スウェーデンの新型コロナウイルス対応の失敗

  • Brusselaers, N., Steadson, D., Bjorklund, K., Breland, S., Stilhoff Sörensen, J., Ewing, A., Bergmann, S., & Steineck, G. (2022). Correction: Evaluation of science advice during the COVID-19 pandemic in Sweden. Humanities and Social Sciences Communications, 9(1), 239. https://doi.org/10.1057/s41599-022-01254-w

スウェーデンは、新型コロナウイルスによる深刻なパンデミックを防ぐための素地を持っていた。280年以上にわたる政治機関、行政機関、科学界間の連携は、予防医療分野で多くの成果を生み出してきた。スウェーデン国民は高い識字率を持ち、権威や指導者への信頼度も高かった。

しかし、2020年には、隣国のノルウェーと比較してスウェーデンのCOVID-19死亡率は10倍高かった。本稿では、ナラティブアプローチを用いて、スウェーデンのCOVID-19政策と科学的証拠の役割、そして科学的誠実さを評価し、なぜこのような事態になったのかを理解しようとするものである。

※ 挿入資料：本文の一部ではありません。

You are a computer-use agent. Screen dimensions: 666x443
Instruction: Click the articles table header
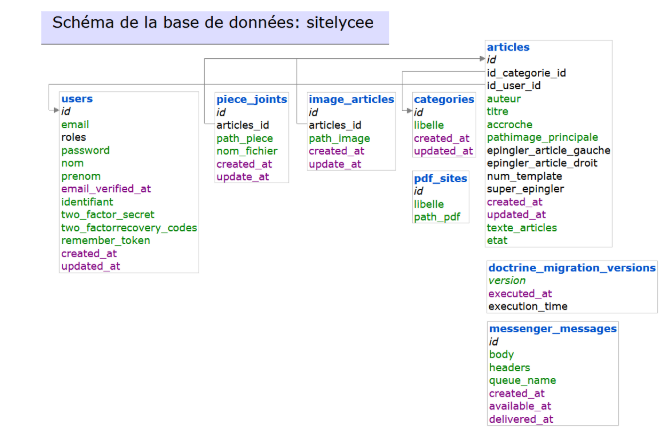point(508,47)
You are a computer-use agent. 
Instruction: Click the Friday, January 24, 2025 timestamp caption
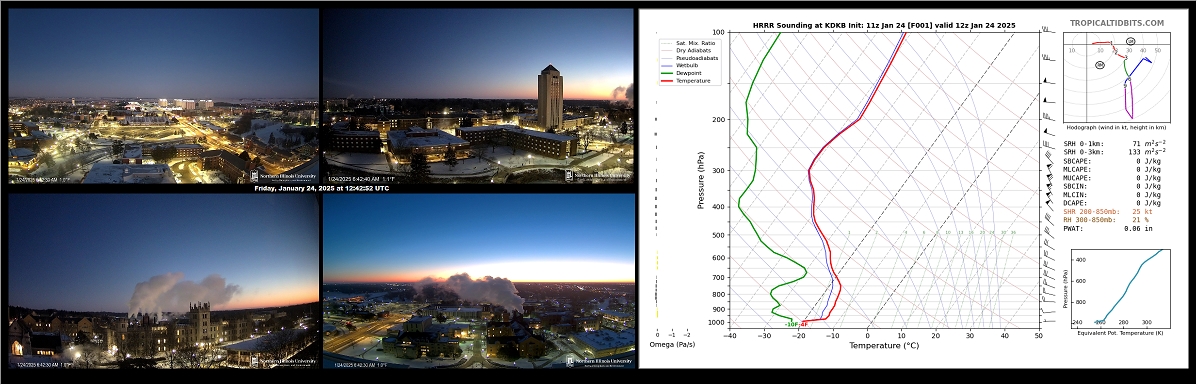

我々は、主要な当局者や責任ある政治家が科学的方法論を遵守せず、代替案も妥当とみなされた結果、恣意的な政策決定がなされたと主張する。2014年、公衆衛生庁は5年間の再編を経て、感染症制御研究所と合併したが、2010年から2012年にかけて6人の教授がカロリンスカ研究所に移籍し、公衆衛生庁は科学的専門知識を失った。

スウェーデンのパンデミック戦略は、「自然な」集団免疫獲得を目指し、社会のシャットダウンを回避することに注力しているように見えた。公衆衛生庁は、国内の科学者や国際機関からの助言を極端な立場とみなし、メディアや政治機関に自らの政策を受け入れるように仕向けた。

スウェーデン国民は、SARS-CoV-2が空気感染する基本的な事実、無症状でも感染させる可能性があること、そしてマスクが着用者と他者を守ることを知らされないままにされた。

法的強制力はほとんど使われず、個人責任に依存した勧告が一般的だった。酸素が十分に備蓄されていたにも関わらず、多くの高齢者はモルヒネを投与され、事実上安楽死させられた。

今後パンデミックに際してより良い対応を行うためには、とりわけ公衆衛生庁における科学的方法論の再構築が不可欠である。感染症制御研究所を独立した機関として再設置することができれば、大きな違いが生じるだろう。

COVID-19パンデミックでの失敗を繰り返さないためにも、スウェーデンは自国の政治文化と意思決定者の責任の欠如について自己批判的なプロセスを開始することを勧める。